StepMiner is a computational tool that identifies step-wise transitions in a time-series data (Sahoo et al., 2007). StepMiner performs an adaptive regression scheme to identify the best possible step up or down based on sum-of-square errors. The steps are placed between time points at the sharpest change between low expression and high expression levels, which gives insight into the timing of the gene expression-switching event. To fit a step function, the algorithm evaluates all possible step positions, and for each position, it computes the average of the values on both side of the step for the constant segments.
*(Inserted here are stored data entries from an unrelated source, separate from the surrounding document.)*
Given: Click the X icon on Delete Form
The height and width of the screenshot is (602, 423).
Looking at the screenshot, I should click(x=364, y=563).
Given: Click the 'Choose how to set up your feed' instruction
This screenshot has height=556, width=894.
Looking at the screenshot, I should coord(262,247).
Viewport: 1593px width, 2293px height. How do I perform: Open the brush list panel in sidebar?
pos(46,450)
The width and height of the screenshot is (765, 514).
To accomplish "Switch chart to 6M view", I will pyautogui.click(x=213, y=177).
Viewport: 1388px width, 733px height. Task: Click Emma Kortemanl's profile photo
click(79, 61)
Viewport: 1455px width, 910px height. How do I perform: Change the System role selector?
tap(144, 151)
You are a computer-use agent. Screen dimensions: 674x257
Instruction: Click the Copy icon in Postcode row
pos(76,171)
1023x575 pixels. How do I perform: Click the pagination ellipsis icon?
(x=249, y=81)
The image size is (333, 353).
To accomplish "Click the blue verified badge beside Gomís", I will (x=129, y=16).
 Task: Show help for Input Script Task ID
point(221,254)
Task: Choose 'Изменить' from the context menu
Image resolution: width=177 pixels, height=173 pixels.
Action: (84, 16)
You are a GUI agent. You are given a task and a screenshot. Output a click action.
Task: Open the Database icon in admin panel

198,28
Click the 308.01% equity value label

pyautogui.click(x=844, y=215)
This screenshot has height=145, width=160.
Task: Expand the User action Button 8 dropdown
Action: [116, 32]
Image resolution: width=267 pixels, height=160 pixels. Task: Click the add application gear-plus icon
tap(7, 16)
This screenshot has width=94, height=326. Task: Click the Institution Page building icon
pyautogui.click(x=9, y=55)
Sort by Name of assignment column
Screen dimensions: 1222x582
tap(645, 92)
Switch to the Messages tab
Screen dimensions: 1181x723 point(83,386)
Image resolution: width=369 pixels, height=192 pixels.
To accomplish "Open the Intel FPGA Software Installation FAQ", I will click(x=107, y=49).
An adaptive regression scheme is used that chooses the step positions that minimize the square error with the fitted data.

BooleanNet

Boolean Implication Network

https://github.com/sahoo00/BooleanNet

http://genepyramid.ucsd.edu/microarray/Dynamic/

Boolean analysis is performed to determine the relationship between the expression levels of pairs of genes. The StepMiner algorithm is applied to gene expression levels to convert them into Boolean values (high and low). In a scatter plot, there are four possible quadrants based on Boolean values: (low, low), (low, high), (high, low), (high, high). A Boolean implication relationship (Sahoo et al., 2008) is observed if any one of the four possible quadrants or two diagonally opposite quadrants are sparsely populated. Based on this rule, there are six different kinds of Boolean implication relationships. Two of them are symmetric: equivalent (corresponding to the highly positively correlated genes), opposite (corresponding to the highly negatively correlated genes). Four of the Boolean relationships are asymmetric and each corresponds to one sparse quadrant: (low, low), (high, low), (low, high), (high, high).

MiDReG

Mining Developmentally Regulated Genes

http://genepyramid.ucsd.edu/microarray/MiDReG/

MiDReG is a method of mining developmentally regulated genes whose expression is either activated or repressed as precursor cells differentiate (Sahoo et al., 2010). MiDReG does not require gene expression data from intermediate stages of development. MiDReG is based on the gene expression patterns between the initial and terminal stages of the differentiation pathway, coupled with "if-then" rules (Boolean implications) mined from large-scale microarray databases. MiDReG uses two gene expression-based seed conditions that mark the initial and the terminal stages of a given differentiation pathway and combines the statistically inferred Boolean implications from these seed conditions to identify the relevant genes.

HEGEMON

Hierarchical Exploration of Gene Expression Microarrays Online

https://github.com/sahoo00/Hegemon

http://hegemon.ucsd.edu/Tools/

Hegemon is a web-based visualization software for rapidly analyzing gene expression data using scatterplots.

BECC

Boolean Equivalent Correlated Clusters

http://hegemon.ucsd.edu/CellCycle/

BECC algorithm only focuses on Boolean equivalent relationships to identify potentially functionally related gene sets (Dabydeen et al., 2019, Dang et al., 2020).

BoNE

Boolean Network Explorer

git clone https://github.com/sahoo00/BoNE

BoNE is a toolkit to explore and analyze the directed graph representation of biological datasets (Boolean Implication Network) and integrated with machine learning for computing predictive models. BoNE simplifies the Boolean implication network by clustering them first using Boolean Equivalent relationships. The edges between clusters are defined using overwhelming relationships observed between them. BoNE traverse the graph to discover different directed paths and chooses them using a machine learning framework to build predictive models.

Sahoo EasyGrade

git clone https://github.com/sahoo00/grade

SEG is a web based tool to automatically grade exam papers.